Annoyingly, I got bitten by this one a second time (this time a lot worse, loosing the majority of enc. messages while I was away on holiday (~1.5k megolm sessions)). Linking here for reference -- https://github.com/matrix-org/element-web-rageshakes/issues/15185

richvdh · 2022-11-14T14:35:30Z

It's worth noting that this will have been significantly exacerbated by some recent changes that add an extra check to the processing of incoming encrypted to-device messages (https://github.com/matrix-org/matrix-js-sdk/blame/v21.0.0/src/crypto/algorithms/olm.ts#L225-L243)

richvdh · 2022-11-14T14:49:20Z

Switching to matrix-rust-sdk-crypto would presumably not fix this failure mode, given it's a matter of reliably processing to-device messages in general, rather than anything crypto specific.

It'll fix the crypto-related failure modes though, which is what this issue seems to be about (and I'm told that the rust matrix-sdk-crypto makes sure to persist the to-device messages it cares about, so IMHO this issue will be fixed by #21972).

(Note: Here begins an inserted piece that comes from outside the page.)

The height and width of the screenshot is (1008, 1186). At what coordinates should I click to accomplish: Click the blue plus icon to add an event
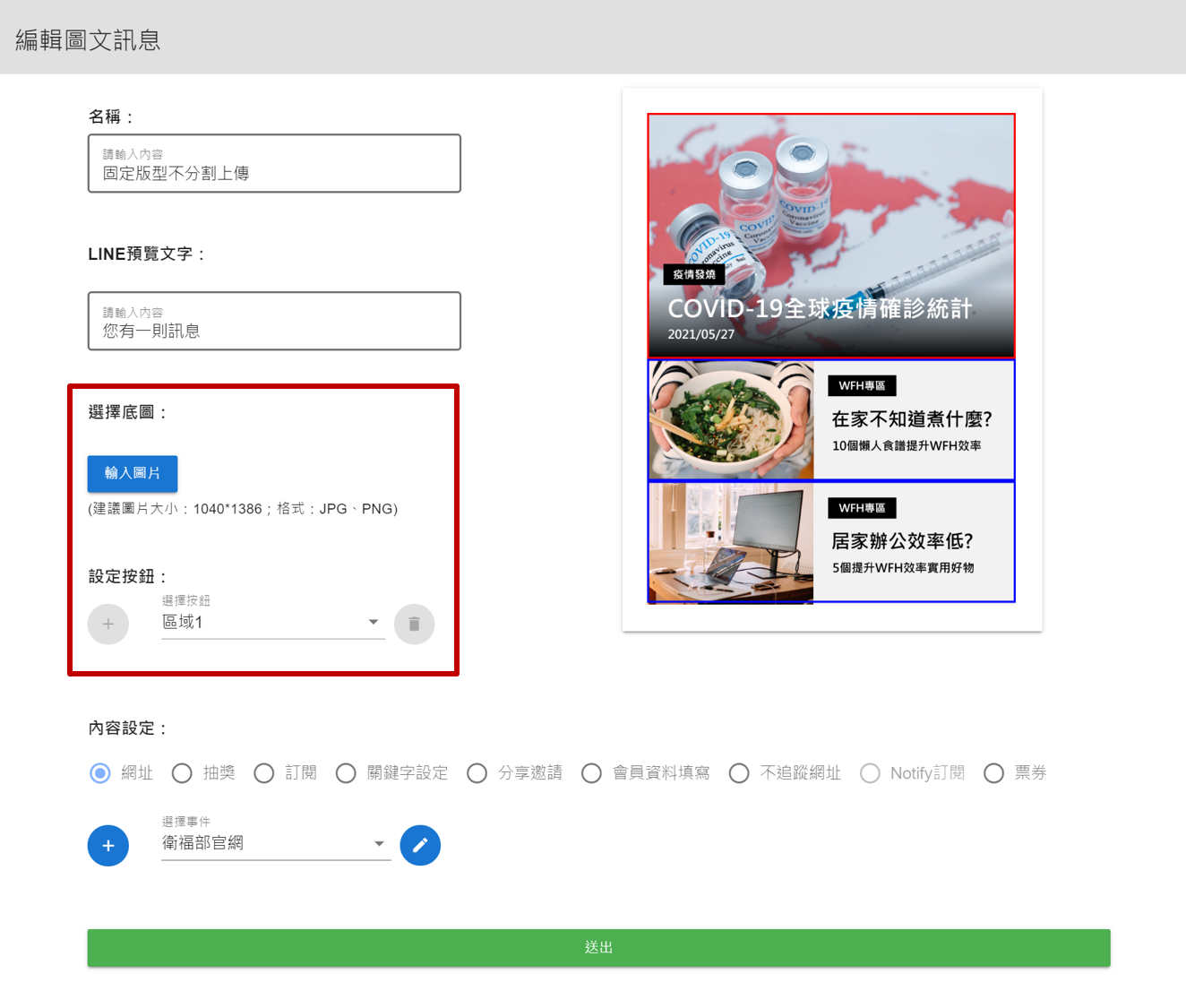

If to-device messages are being used for other things, I'd suggest opening separate issues for them specifically.

richvdh · 2023-04-20T15:13:33Z

Switching to matrix-rust-sdk-crypto would presumably not fix this failure mode, given it's a matter of reliably processing to-device messages in general, rather than anything crypto specific.

It'll fix the crypto-related failure modes though, which is what this issue seems to be about (and I'm told that the rust matrix-sdk-crypto makes sure to persist the to-device messages it cares about, so IMHO this issue will be fixed by #21972).

Looking at this in more detail: the difference with the rust crypto implementation is not that it persists to-device messages per se, but that it does all processing of inbound to-device messages before returning control to the application - which means that the application will not make another /sync request until the to-device messages are processed.

(The main reason it is able to do this, whereas it is more difficult in the js-sdk, is that the js-sdk makes an outbound network request to fetch the sender's device keys before decryption, whereas the rust sdk delays this process until the keys are used.)

So, the upshot remains: Element-R will fix this particular usage of to-device messages. Other applications which also use to-device messages may still be subject to the problem and will need separate fixes.

richvdh · 2024-03-01T13:51:38Z

@BillCarsonFr points out that we persist the sync token very early in /sync processing, so it doesn't really matter if the rest of the process is properly atomic: if the client is restarted between persisting that token and processing the keys, the keys will be dropped.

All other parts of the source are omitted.